The window in the bedroom overlooked the town of Varenna and when the mist lifted off the lake she could see Menaggio and from there she would take the train to Dongo. This is where the war had ended and she wanted to see the fascists hanging, they who had taken away her youth, her family and sent so many others to Germany.
Getting up from the rumpled bed that still smelt of men, Paola stared at herself in the mirror. She could not drag herself away from what she saw. Her lips, once lipstick red, were now kissed pale, her eyes a vacant brown and her hair needed a coarse brushing. Signorina Flavia ‘la signora bordello’ would never again knock and fuss around her, picking up the torn stockings and lace underwear, chattering, tutting and asking about the last client.
She had been the first to leave that morning, shamefully slinking away as the church bells had started, echoing across the lake from village to village, announcing that it was safe, it was over at last. Paola started to pack a small valise with what she had salvaged from her short seventeen years. A gilt photograph frame with three stern black-dressed aunts looking out towards the camera with bland and dull expressions was to be wrapped in a silk handkerchief that belonged to her father along with a few leather bound books of devotions that had not helped her plight these last years.

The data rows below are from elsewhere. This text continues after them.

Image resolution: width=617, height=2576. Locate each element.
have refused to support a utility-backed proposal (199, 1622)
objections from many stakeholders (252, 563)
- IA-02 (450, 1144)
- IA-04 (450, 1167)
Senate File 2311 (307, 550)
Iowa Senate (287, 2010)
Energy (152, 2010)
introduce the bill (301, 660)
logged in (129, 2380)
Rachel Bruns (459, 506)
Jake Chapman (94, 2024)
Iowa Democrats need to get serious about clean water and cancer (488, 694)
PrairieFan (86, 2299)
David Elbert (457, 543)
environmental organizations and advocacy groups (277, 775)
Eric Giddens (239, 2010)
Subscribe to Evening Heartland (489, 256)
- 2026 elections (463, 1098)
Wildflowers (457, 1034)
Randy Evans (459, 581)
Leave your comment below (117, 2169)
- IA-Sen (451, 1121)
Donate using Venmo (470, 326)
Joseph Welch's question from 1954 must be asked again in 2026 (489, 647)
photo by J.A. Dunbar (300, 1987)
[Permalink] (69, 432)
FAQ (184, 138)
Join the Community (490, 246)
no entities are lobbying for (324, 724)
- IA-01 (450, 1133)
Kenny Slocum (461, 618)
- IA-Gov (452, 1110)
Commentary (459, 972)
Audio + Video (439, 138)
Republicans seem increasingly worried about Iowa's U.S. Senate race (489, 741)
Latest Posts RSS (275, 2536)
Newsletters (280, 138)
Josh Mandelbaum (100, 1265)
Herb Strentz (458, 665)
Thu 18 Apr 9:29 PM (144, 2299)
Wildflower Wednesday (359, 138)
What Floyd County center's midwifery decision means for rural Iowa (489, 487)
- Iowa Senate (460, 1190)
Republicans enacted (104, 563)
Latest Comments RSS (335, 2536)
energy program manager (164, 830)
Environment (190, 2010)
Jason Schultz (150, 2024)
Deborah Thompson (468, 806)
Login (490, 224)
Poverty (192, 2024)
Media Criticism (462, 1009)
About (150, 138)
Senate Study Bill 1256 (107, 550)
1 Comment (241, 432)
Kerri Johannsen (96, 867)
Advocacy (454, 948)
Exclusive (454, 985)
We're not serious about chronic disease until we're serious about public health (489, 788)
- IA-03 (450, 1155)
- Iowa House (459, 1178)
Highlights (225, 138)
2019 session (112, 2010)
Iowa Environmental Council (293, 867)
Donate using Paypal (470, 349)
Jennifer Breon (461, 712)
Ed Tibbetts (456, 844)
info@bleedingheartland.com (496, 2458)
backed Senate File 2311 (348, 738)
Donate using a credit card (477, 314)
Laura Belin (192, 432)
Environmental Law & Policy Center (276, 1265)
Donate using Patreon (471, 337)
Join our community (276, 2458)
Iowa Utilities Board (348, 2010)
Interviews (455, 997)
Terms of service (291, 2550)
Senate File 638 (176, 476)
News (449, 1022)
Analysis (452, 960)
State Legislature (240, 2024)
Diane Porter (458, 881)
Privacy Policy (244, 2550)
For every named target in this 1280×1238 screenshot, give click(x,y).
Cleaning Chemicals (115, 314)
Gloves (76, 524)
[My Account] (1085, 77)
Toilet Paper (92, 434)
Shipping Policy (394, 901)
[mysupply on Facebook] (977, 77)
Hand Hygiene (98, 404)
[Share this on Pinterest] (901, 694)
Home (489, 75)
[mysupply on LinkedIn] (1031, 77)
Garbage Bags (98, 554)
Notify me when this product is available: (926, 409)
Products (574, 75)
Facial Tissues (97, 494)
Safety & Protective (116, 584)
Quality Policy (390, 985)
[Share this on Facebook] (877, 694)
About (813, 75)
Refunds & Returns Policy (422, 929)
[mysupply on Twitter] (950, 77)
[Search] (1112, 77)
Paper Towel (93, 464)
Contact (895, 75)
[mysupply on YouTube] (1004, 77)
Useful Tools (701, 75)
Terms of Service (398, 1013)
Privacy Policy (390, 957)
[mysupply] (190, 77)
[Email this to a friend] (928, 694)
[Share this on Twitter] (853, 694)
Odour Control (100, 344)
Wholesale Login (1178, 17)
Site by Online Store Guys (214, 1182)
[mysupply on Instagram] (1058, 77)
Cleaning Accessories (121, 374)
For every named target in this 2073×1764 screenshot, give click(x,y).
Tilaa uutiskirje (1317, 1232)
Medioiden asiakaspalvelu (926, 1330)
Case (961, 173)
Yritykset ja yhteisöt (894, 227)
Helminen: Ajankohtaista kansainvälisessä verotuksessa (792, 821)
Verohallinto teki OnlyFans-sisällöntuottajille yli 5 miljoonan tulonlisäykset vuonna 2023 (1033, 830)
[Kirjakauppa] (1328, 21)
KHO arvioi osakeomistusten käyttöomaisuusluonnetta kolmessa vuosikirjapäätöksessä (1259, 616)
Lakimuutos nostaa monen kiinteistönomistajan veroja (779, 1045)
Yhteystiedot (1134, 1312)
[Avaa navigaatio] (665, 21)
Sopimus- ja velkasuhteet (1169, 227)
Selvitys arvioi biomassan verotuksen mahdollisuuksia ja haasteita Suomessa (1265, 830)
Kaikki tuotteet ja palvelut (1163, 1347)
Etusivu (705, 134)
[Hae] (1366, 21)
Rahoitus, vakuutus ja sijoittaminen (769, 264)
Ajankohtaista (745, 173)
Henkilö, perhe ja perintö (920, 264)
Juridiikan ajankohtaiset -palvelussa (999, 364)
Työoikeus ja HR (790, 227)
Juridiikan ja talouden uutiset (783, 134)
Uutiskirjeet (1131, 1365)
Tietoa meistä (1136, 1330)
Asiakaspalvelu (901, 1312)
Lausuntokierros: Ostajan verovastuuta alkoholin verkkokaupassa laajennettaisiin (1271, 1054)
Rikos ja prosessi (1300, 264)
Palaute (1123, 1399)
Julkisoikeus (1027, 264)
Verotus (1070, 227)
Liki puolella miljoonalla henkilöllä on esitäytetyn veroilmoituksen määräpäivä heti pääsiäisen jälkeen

For a few minutes Paola was to be alone in the house and she liked the silence but the guilt that used to be written all over her face had gone. She did not feel anything anymore. It was the only way she could have kept her Jewish family safe with the money she paid out to the ‘capo della polizia’ who was the last client she told herself she would ever entertain. Of course he called her his ‘caged prize’ as he sweated on her, heaving his belly against hers and then falling asleep completely satisfied with his efforts. She hated the sight of his creased uniform draped over the chair and she always made sure to spit into the thick local wine that he demanded to be placed by the bed. The worthless cardboard lire notes felt scratchy and she looked away as he would place them between her breasts. His breath smelt of Alpha cigarettes, the cheapest type, made with dark tobacco and bolstered with wood dust. His rough fingers would no longer explore her, touching her and exposing secrets that only women knew.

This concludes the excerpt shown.